3.1. Evaluation of supply services
After World War II, in order to quickly restore urban economy, the process of urbanization has been accelerated. Humans are eager to obtain materials from the nature and accumulate resources, thus leading to serious environmental problems such as sharp decline in biodiversity, river pollution, and green space destruction. Governments and some scholars of various countries have begun to pay attention to environmental quality in order to provide sustainable supply resources for urban development through restoring water bodies and green spaces. River health evaluation index systems and green space health evaluation systems have been successively established.
In 1981, based on the concept that a good water ecosystem must have a perfect biological community structure, with the biological integrity index (IBI) was first proposed for evaluating the quality of water environments. After 16 indices of species composition were quantified, including the indices of nutritional structure and individual health status, the water environment quality was divided into 6 levels according to the characteristics of biological integrity (Karr, 1991). In 1984, the River Invertebrate Prediction and Classification Project (RIVP-ACS) was proposed (Wright et al. , 1998) to predict the biomass of macroinvertebrates in a river without any human disturbance with different characteristics of various areas and then the predicted biomass value was compared with the actual monitored value of macroinvertebrates in the river to evaluate the health status of the river. In 1994, the Australian River Evaluation Program (AUSRIVAS) (Simpson et al. , 1999) was proposed to predict the theoretical biomass in a river with the hydrological indices (habitat structure, water flow state, and continuity), physical and chemical parameters, indices of invertebrates and fish aggregates, water quality indices, and ecotoxicological indices.

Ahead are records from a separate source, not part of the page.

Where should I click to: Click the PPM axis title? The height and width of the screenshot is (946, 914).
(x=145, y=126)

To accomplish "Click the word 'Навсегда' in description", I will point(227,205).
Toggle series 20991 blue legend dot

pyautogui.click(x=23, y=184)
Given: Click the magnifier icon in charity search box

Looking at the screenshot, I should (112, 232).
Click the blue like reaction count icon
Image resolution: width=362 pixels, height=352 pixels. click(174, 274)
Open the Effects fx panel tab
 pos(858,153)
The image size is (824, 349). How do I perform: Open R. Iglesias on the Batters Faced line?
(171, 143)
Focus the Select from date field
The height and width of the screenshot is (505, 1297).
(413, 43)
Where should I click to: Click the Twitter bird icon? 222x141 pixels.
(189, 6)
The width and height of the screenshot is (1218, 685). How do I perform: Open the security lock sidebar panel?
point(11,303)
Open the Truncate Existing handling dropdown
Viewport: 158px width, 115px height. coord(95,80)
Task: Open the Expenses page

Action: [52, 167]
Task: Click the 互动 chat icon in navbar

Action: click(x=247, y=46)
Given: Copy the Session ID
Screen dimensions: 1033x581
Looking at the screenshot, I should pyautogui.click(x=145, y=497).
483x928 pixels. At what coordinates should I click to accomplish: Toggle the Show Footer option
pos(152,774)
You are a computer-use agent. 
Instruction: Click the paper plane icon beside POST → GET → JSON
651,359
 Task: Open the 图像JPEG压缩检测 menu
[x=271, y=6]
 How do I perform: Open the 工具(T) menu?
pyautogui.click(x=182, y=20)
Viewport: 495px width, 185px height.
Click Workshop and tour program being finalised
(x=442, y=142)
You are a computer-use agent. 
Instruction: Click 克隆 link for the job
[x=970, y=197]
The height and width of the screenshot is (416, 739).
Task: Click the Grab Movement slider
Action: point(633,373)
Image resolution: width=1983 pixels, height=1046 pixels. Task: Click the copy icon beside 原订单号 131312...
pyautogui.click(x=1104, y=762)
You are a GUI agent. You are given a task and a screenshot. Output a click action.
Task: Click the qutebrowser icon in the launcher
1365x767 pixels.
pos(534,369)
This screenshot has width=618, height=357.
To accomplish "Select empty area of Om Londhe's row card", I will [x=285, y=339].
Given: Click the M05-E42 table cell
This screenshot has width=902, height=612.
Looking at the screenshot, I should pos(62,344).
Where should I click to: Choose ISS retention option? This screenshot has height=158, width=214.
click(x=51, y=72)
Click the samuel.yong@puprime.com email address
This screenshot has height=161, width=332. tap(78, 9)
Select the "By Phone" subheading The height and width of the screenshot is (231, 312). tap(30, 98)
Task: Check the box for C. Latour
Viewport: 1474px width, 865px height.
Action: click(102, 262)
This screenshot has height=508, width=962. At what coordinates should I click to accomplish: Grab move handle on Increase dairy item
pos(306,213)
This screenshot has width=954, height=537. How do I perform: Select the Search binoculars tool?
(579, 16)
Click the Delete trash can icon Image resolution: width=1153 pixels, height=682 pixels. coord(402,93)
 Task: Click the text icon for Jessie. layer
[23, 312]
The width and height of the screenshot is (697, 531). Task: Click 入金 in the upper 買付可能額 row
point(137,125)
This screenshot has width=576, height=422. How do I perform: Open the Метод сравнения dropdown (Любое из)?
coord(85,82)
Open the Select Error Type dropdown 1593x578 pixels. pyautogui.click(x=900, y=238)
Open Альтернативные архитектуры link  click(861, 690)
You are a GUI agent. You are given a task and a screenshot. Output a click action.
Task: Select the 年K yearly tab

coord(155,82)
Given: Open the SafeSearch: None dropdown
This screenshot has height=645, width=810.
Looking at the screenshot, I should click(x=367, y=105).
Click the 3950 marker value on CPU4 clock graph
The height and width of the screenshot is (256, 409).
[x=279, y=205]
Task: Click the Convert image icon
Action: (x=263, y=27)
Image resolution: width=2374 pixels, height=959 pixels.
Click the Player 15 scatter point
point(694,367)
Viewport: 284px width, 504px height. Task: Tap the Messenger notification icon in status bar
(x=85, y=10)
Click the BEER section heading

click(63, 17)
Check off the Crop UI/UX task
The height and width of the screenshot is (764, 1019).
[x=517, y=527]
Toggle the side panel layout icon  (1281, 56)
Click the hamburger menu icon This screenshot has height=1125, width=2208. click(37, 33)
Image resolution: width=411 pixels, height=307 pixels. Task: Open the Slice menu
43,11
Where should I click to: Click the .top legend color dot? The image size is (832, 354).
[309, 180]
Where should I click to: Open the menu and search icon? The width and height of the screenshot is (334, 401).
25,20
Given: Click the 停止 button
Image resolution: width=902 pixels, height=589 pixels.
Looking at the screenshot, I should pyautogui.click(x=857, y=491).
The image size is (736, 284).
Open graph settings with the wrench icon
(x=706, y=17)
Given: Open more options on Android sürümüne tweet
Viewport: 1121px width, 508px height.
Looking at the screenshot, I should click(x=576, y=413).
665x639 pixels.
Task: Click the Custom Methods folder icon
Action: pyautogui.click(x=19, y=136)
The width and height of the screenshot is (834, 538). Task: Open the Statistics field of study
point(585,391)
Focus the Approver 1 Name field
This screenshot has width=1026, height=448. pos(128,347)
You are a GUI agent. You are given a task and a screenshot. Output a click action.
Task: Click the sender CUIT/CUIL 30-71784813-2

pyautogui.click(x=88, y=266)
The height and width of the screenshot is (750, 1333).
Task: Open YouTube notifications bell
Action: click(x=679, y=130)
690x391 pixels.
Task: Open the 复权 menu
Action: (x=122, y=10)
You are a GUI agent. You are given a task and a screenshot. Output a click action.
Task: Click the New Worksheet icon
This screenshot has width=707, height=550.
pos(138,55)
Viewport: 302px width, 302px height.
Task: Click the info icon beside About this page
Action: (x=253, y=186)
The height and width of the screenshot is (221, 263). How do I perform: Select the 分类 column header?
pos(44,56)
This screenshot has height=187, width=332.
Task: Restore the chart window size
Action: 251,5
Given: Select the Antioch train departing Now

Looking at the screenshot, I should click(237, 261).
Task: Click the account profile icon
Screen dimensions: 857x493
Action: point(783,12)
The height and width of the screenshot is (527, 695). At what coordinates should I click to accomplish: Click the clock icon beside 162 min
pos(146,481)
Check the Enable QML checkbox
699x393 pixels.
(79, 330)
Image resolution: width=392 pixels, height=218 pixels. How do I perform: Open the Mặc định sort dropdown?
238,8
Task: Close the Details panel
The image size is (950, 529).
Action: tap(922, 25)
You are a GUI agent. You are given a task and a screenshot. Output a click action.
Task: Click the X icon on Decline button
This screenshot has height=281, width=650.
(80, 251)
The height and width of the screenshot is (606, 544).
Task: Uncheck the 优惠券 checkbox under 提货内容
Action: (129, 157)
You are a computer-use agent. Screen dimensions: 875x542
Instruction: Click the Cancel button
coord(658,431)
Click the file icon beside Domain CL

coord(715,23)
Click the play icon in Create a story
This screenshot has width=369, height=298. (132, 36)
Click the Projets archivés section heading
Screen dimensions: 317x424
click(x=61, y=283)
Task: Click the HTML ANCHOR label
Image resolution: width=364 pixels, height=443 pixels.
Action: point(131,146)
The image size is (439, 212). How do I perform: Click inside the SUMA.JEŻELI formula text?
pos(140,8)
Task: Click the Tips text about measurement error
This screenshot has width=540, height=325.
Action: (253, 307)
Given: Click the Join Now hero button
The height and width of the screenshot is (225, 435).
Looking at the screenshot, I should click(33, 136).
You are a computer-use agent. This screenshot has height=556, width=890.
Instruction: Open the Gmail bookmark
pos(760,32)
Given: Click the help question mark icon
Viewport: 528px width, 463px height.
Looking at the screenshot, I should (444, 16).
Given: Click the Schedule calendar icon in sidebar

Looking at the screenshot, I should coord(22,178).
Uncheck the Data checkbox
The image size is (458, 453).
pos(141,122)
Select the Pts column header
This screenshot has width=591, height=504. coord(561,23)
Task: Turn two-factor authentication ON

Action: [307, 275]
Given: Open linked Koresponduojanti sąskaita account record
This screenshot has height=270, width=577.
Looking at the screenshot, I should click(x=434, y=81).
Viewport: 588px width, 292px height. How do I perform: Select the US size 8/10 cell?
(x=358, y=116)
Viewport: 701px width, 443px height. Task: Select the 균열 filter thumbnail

In general, the evaluation based on these indices can obtain intuitive results. The obtained biomass reflects the available resource from a water body, and provides the basis for subsequent fishing or protection. In these evaluation systems, only the changes in biomass in water bodies, especially invertebrate biomass, are considered, but whether invertebrates are index species for the habitat is not considered. Therefore, these systems cannot accurately reflect the stress on river ecosystems.
In green space evaluation, the symptoms of land diseases can be evaluated with key indices such as erosion, fertility loss, hydrological anomalies, infrequent outbreaks or inexplicable local extinctions of certain species, and degradation of agricultural products and forestry products (Carmony, 1992). However, due to the economic development, both greening construction and environmental protection should be considered equally. Green coverage rate, green space rate, and park area per capita should be introduced to the evaluation index system so as to improve evaluation results (Zhang, 2010). Existing green space evaluation index systems often only focus on the quantity of green spaces and ignore the quality of green spaces, so they cannot meet the requirements for building a high-quality ecological city in the new era. Therefore, in the future subsequent evaluation system, quantitative and qualitative indices of water bodies and green spaces should be selected and the interaction between water bodies and green spaces should be comprehensively considered to reflect the complex structure and functions of the blue-green fusion space.